Editorial

Government data shows many UK businesses still not online

Surprising ONS bulletin findings also show majority of online business is corporate EDI, not direct website sales

Posted 30 November 2016 by Gary Flood


'British Money' by Bryan Jones on FlickrIt’s nearly 2017. Think all British businesses are online?

Think again.

In 2015, only 83.0% of all UK businesses had Internet access, 80.7% of all businesses used a fixed broadband connection – and only a slim majority, 55.6%, used a mobile broadband Internet connection.

And only half of British firms – 50.1% – had a website in 2015, up 2.6 percentage points from the 2014, and only one in three, 35.0% of all businesses, used social media (up from 32.0% in 2014).

The data, fresh from government data watchers ONS, shows how far some SMEs may still have to go to take advantage of what some may still think of as the Interweb.

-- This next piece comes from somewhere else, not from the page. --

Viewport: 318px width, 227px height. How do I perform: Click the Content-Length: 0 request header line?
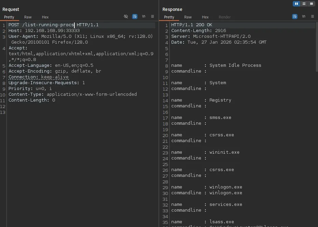point(32,100)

Other ONS findings do show how the vast majority of British businesses are exploiting the power of the Web, though.

Thus the number of businesses subscribing to broadband with a connection speed of between 30 and 100 Mbps has gone up to 16.9% in 2015, while only 6.9% have to get by with broadband speeds of less than 2 Mbps.

Still, it seems it’s big businesses that are reaping the biggest rewards from Internet connectivity, with the bulk of all e-commerce sales stemming from Electronic Data Interchange, £320bn of the national total.

Other website sales totalled £234bn in 2015 (up from £214bn in 2014), or 42.2% of total e-commerce sales, says ONS.

Check out the full dataset here.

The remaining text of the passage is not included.